A la veille de la réunion Mohammed VI-Obama, le secrétaire général du CNDH se dit favorable à la légalisation d’ONG très proches du Polisario. Une mesure qui accorderait davantage de crédits au Maroc sur la scène internationale en laissant le discours indépendantiste s’exprimer librement à l’intérieur du pays. Mais, d’un autre côté, une telle décision serait-elle conforme à l’article 7 de la constitution ?

Le Maroc pourrait légaliser des associations indépendantistes au Sahara, indique une dépêche d’EFE. Mohamed Sebbar, le secrétaire général de cet organisme, a confirmé à l’agence de presse espagnole que le CNDH pense recommander, dans son rapport de fin d’année, une telle mesure. Trois associations seraient parmi le premier lot des ONG très proches du Polisario à pouvoir recevoir la bénédiction des autorités marocaines.

Il s’agirait, notamment, de la CODESA (Collectif des défenseurs des droits de l’homme au Sahara occidental), présidée par Aminatou Haïdar, et l’ASVVDH ( l’Association sahraouie des victimes de violations des droits de l’homme), dirigé par Brahim Dahan. Les membres de ces organisations sont des interlocuteurs privilégiés de toutes les délégations d’observateurs internationales qui visitent la région. Par ailleurs, chaque fois que Christopher Ross est au Sahara, il tient à rencontrer des représentants de ces deux associations.

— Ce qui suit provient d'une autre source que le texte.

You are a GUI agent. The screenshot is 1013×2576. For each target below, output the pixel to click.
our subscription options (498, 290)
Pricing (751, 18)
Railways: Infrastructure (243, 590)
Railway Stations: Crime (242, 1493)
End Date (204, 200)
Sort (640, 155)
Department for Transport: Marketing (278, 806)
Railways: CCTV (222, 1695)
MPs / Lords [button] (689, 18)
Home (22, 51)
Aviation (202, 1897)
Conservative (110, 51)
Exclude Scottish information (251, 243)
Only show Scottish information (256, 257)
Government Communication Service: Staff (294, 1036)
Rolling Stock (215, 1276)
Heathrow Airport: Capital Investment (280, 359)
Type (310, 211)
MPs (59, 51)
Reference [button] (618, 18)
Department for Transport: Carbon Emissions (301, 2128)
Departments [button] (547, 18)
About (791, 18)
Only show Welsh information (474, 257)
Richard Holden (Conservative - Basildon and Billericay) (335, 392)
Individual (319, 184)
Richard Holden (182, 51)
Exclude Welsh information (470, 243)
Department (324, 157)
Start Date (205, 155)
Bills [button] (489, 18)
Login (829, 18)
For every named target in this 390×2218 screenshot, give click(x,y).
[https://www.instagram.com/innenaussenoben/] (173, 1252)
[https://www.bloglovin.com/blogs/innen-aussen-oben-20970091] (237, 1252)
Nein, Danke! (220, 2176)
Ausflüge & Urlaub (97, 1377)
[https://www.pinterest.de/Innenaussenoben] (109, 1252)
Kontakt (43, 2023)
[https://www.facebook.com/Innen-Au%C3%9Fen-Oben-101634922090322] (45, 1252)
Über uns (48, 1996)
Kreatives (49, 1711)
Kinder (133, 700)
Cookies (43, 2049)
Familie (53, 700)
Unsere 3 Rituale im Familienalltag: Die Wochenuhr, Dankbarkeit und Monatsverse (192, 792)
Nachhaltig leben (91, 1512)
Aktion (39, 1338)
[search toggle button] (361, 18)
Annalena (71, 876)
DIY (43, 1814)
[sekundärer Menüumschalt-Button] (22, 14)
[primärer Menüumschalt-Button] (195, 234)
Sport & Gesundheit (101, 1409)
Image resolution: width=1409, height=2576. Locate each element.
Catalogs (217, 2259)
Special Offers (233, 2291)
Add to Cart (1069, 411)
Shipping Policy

L’ASVVDH a tenu son congrès en 2005,  celui de la CODESA a été interdit en 2009

« L’association de Brahim Dahan a tenu son assemblée générale constituante en 2005 à Laâyoune mais les autorités locales avaient, ensuite, refusé de la reconnaître », nous confie Hamoud Iguilid, président de la section de l’AMDH de la capitale du Sahara. « L’affaire a été portée devant la justice. La même année le tribunal administratif d’Agadir prononçait un verdict en faveur de l’ASVVDH et contre l’Etat marocain. En dépit, de ce jugement, l’association sahraouie des victimes de violations des droits de l’homme n’est toujours pas légalisée », ajoute-t-il.

De son côté, « la CODESA d’Aminatou Haidar a été interdite, en 2009, de tenir son congrès, toujours à Laâyoune », souligne la même source. Toutefois, Iguilid note une certaine tolérance du pouvoir à l’égard des réunions des deux ONG qui se tiennent, uniquement, dans des maisons.

La légalisation est, également, dans l’intérêt du Maroc

En optant pour une telle initiative, le royaume répondrait favorablement aux rapports des associations internationales, de l’ONU et du département d’Etat américain, réclamant une légalisation des ONG proches du Polisario. Le timing de l’annonce de Mohamed Sebbar, le secrétaire général du CNDH, à la veille de la réunion entre Barack Obama et Mohammed VI à Washington, est tout sauf fortuit.  Les amis du Maroc aux Etats-Unis et en Europe se voient, ainsi, accorder de nouveaux arguments pour défendre le dossier marocain des droits de l’homme.

D’un autre côté, Rabat en empruntant cette voie, pousserait la CODESA et l’ASVVDH à se conformer à la loi marocaine. Leurs comptes bancaires seraient alors sous le contrôle permanent des autorités. Une exigence à laquelle, les directions des deux associations devraient se plier.

Cette légalisation serait-elle anticonstitutionnelle ?

Certaines voix pourraient avancer que la reconnaissance de ces ONG serait anticonstitutionnelle. Une position qui s’appuierait sur l’article 7 de la loi fondamentale du 1er juillet 2011 parce qu’elles portent atteinte « au régime monarchique, aux principes constitutionnels, aux fondements démocratiques ou à l’unité nationale et l’intégrité territoriale du Royaume ».

Mais les avantages de la légalisation sont considérables. En levant tout obstacle juridique devant le discours indépendantiste, Rabat gagnerait du respect sur la scène internationale. L’Espagne, à juste titre, en est un exemple éloquent. Elle autorise les activités des différents bras politiques et des associations de défense de détenus d’ETA mais ne reconnaît pas l’organisation basque.